Guo Ya-Ping, Guan Jun-Jie, Yang Jun, Wang Yang, Zhang Chang-Qing, Ke Qin-Fei
The Education Ministry Key Lab of Resource Chemistry and Shanghai Key Laboratory of Rare Earth Functional Materials, Shanghai Normal University, Shanghai 200234, P. R. China.
J Mater Chem B. 2015 Jun 21;3(23):4679-4689. doi: 10.1039/c5tb00175g. Epub 2015 May 20.

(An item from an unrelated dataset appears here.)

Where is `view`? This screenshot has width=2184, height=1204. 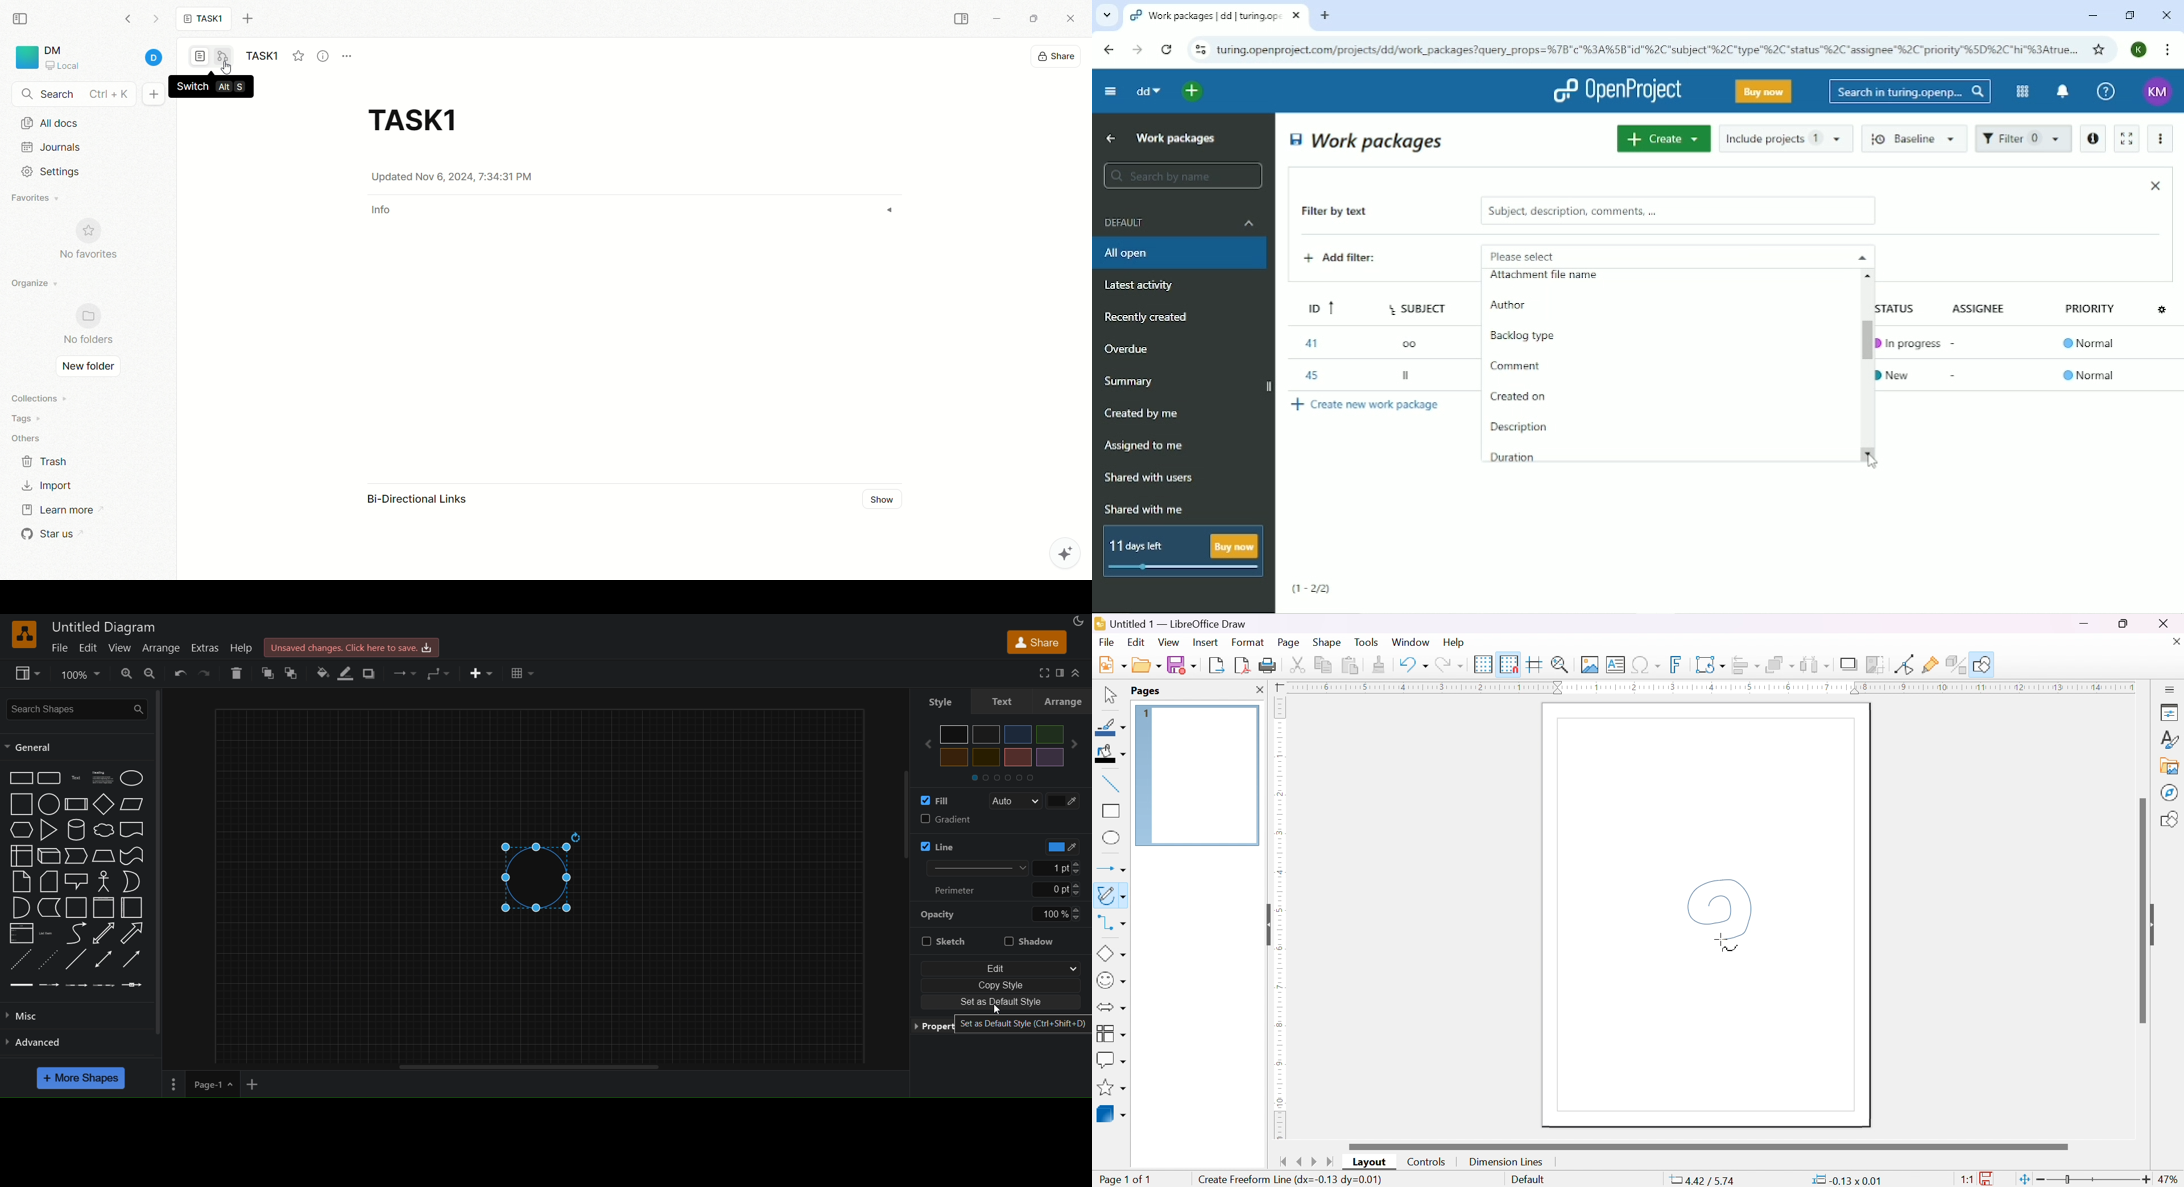
view is located at coordinates (29, 674).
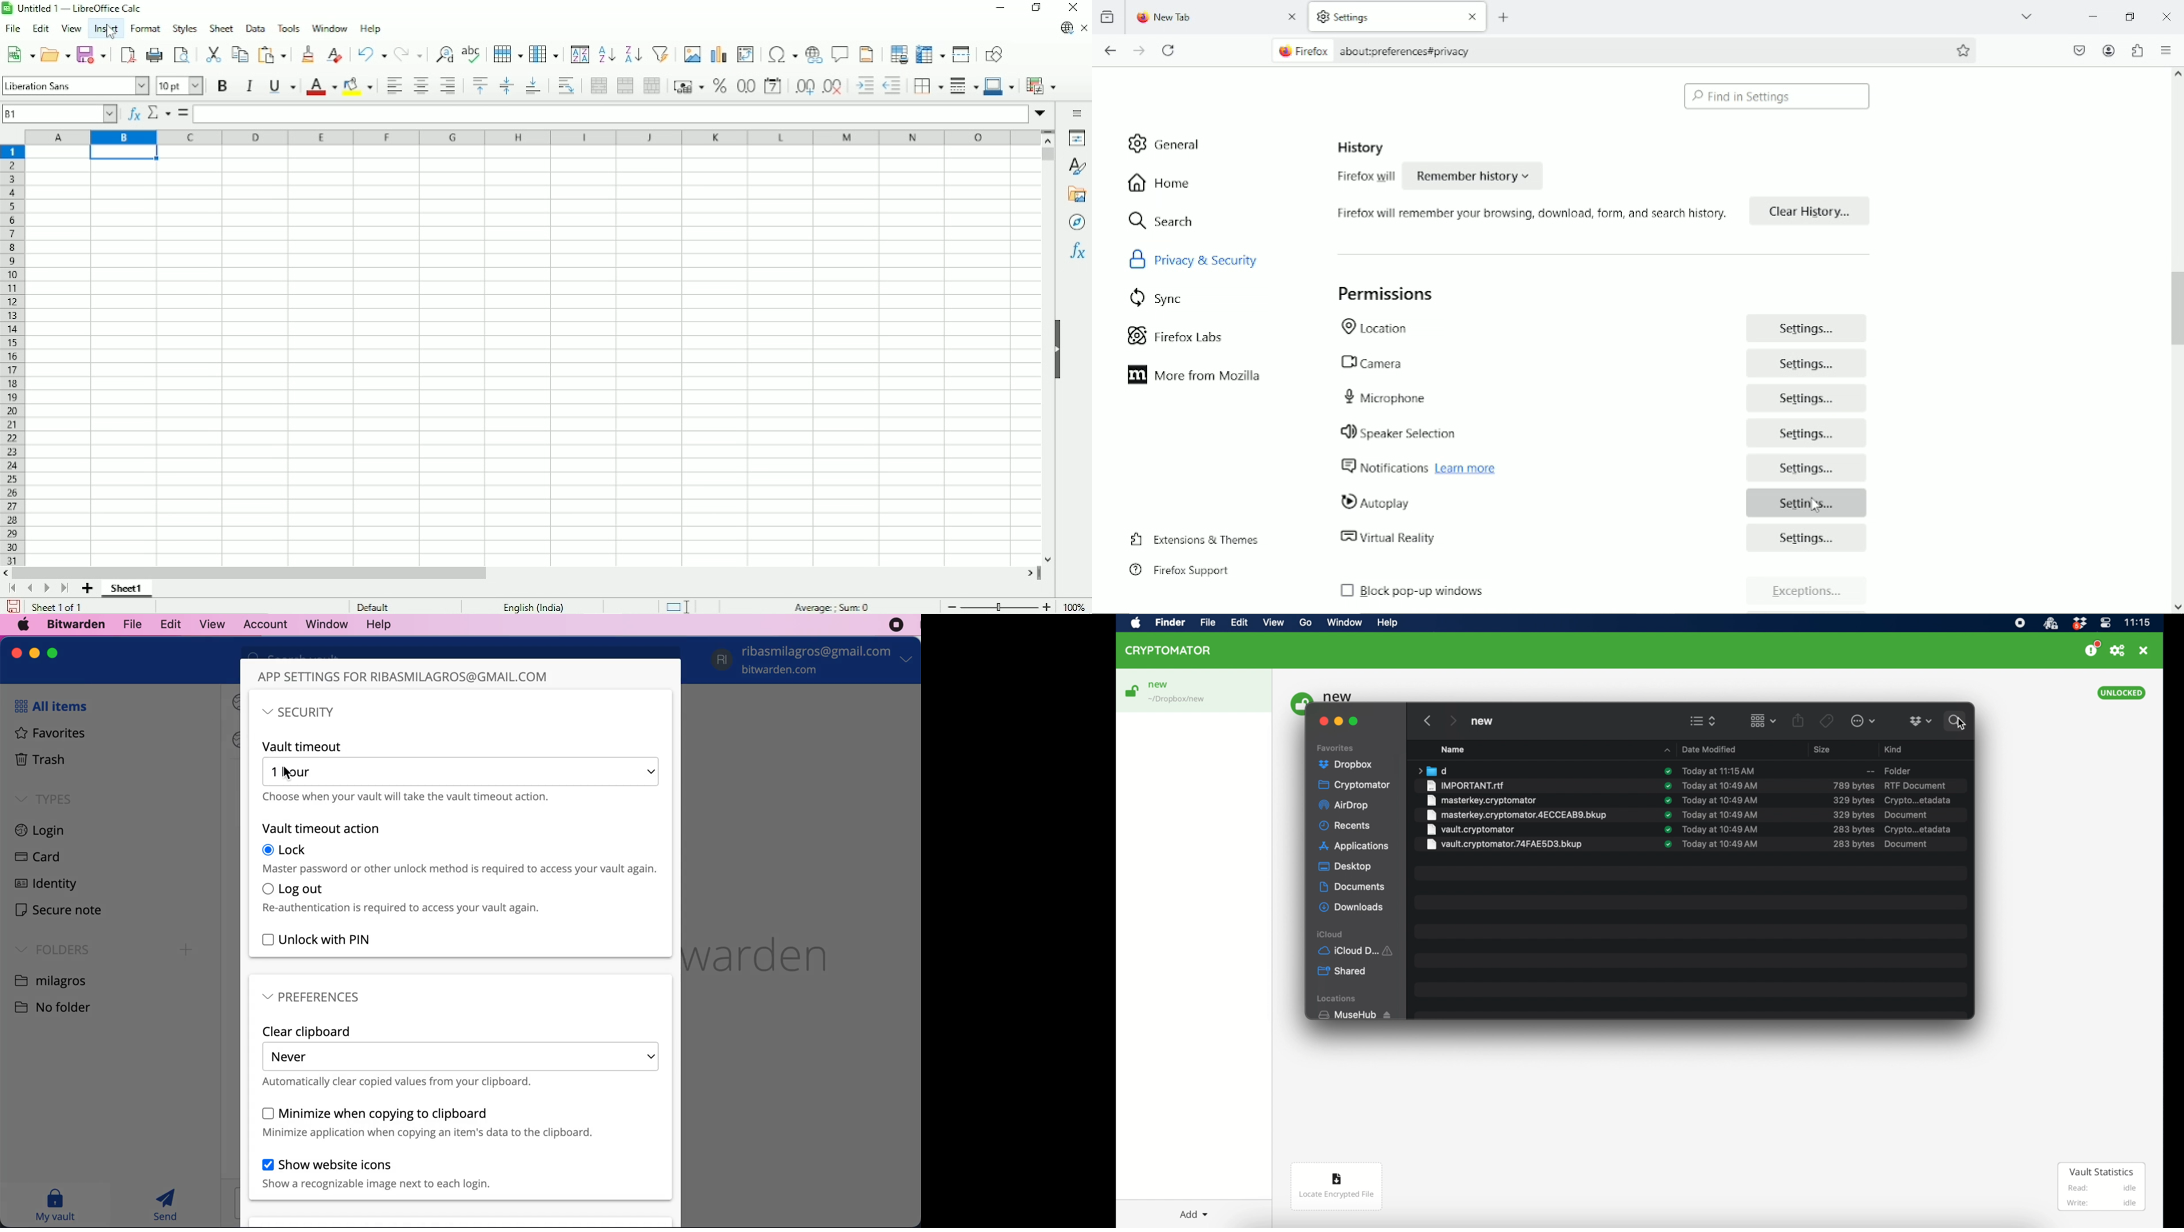 Image resolution: width=2184 pixels, height=1232 pixels. I want to click on Merge and center, so click(599, 86).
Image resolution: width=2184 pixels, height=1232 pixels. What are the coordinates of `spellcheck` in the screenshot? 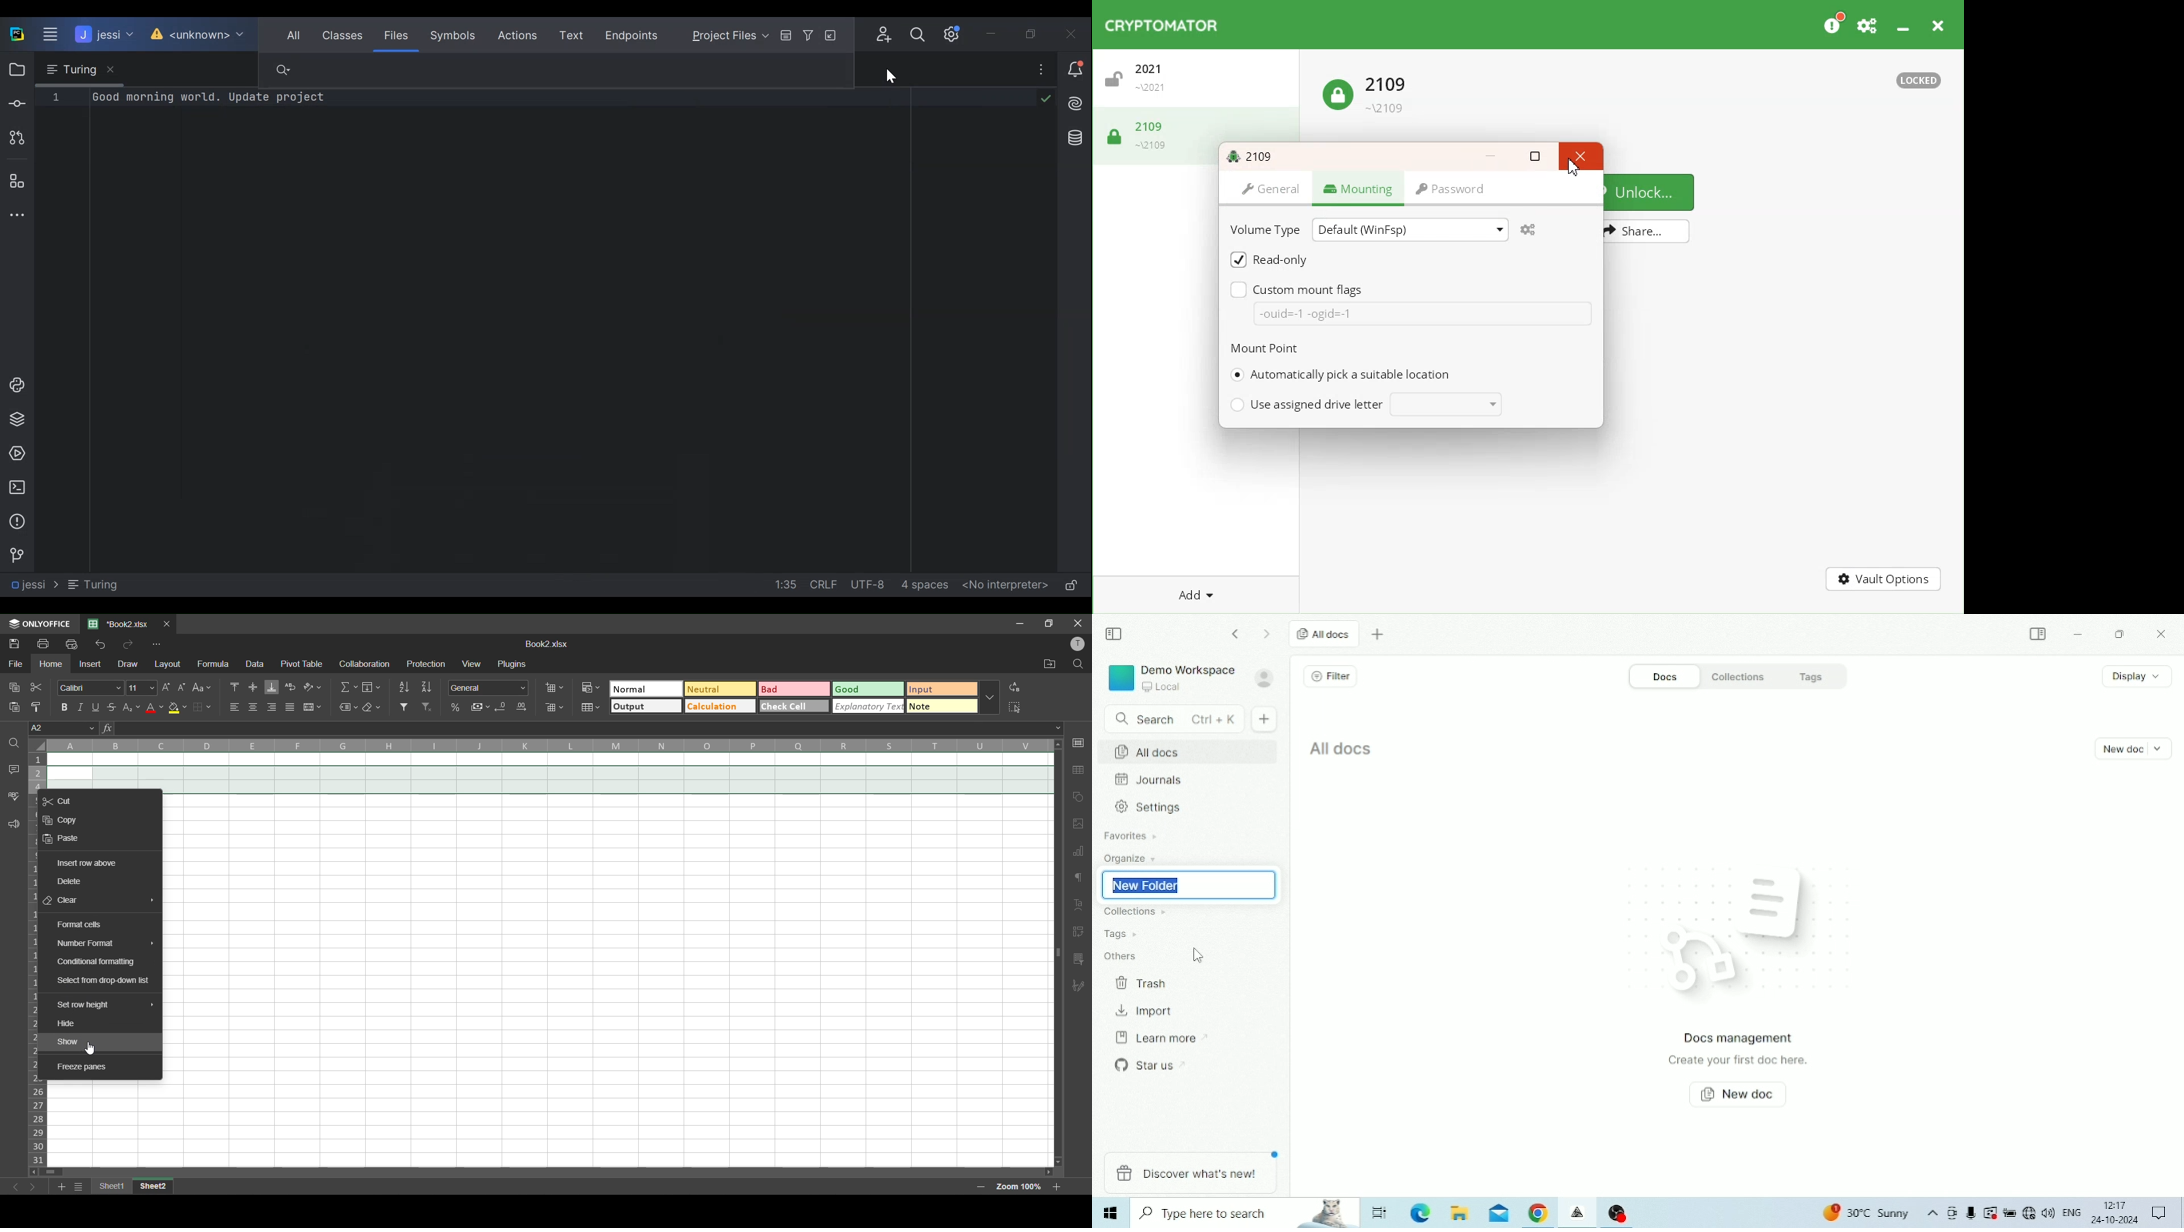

The fabrication of bone scaffolds with interconnected porous structure, adequate mechanical properties, excellent biocompatibility and osteoinductivity presents a great challenge. Herein, a hybrid nanostructured hydroxyapatite-chitosan (HA-CS) composite scaffold has been fabricated according to the following steps: (i) the deposition of brushite-CS on a CS fibre porous scaffold by a dip-coating method; and (ii) the formation of a hybrid nanostructured HA-CS composite scaffold by the in situ conversion of brushite to HA using a bioinspired mineralization process. The hybrid HA-CS composite scaffold possesses three-dimensional (3D) interconnected pores with pore sizes of 30-80 μm. The HA rods with a length of ∼200 nm and width of ∼50 nm are perpendicularly oriented to the CS fibres. Interestingly, the abovementioned HA rods are composed of many smaller nanorods with a length of ∼40 nm and width of ∼10 nm oriented along the c-axis. The hybrid nanostructured HA-CS composite scaffold exhibits good mechanical properties with a compression strength of 9.41 ± 1.63 MPa and an elastic modulus of 0.17 ± 0.02 GPa, which are well-matched to those of trabecular bone. The influences of the hybrid HA-CS composite scaffold on cells have been investigated using human bone marrow stem cells (hBMSCs) as cell model and the CS fibre porous scaffold as the control sample. The hybrid HA-CS composite scaffold not only supports the adhesion and proliferation of hBMSCs, but also improves the osteoinductivity. The alkaline phosphatase activity and mineralization deposition on the hybrid HA-CS composite scaffold are higher than those on the CS fibre porous scaffold. Moreover, the hybrid HA-CS composite scaffold can promote the formation of new bone in rat calvarial defects as compared with the CS fibre porous scaffold. The excellent biocompatibility, osteoinductivity and mechanical properties suggest that the hybrid nanostructured HA-CS composite scaffold has great potential for bone tissue engineering.
制备具有相互连通的多孔结构、足够的力学性能、优异的生物相容性和骨诱导性的骨支架是一项巨大的挑战。在此,一种混合纳米结构的羟基磷灰石-壳聚糖(HA-CS)复合支架已按以下步骤制备:(i)通过浸涂法在CS纤维多孔支架上沉积透钙磷石-CS;(ii)利用仿生矿化过程将透钙磷石原位转化为HA,形成混合纳米结构的HA-CS复合支架。该混合HA-CS复合支架具有三维(3D)相互连通的孔隙,孔径为30-80μm。长度约为200nm、宽度约为50nm的HA棒垂直于CS纤维排列。有趣的是,上述HA棒由许多沿c轴排列的长度约为40nm、宽度约为10nm的较小纳米棒组成。该混合纳米结构的HA-CS复合支架表现出良好的力学性能,抗压强度为9.41±1.63MPa,弹性模量为0.17±0.02GPa,与松质骨的力学性能非常匹配。以人骨髓干细胞(hBMSCs)为细胞模型,以CS纤维多孔支架为对照样品,研究了混合HA-CS复合支架对细胞的影响。该混合HA-CS复合支架不仅支持hBMSCs的黏附和增殖,还提高了骨诱导性。混合HA-CS复合支架上的碱性磷酸酶活性和矿化沉积高于CS纤维多孔支架。此外,与CS纤维多孔支架相比,混合HA-CS复合支架可促进大鼠颅骨缺损处新骨的形成。优异的生物相容性、骨诱导性和力学性能表明,该混合纳米结构的HA-CS复合支架在骨组织工程中具有巨大潜力。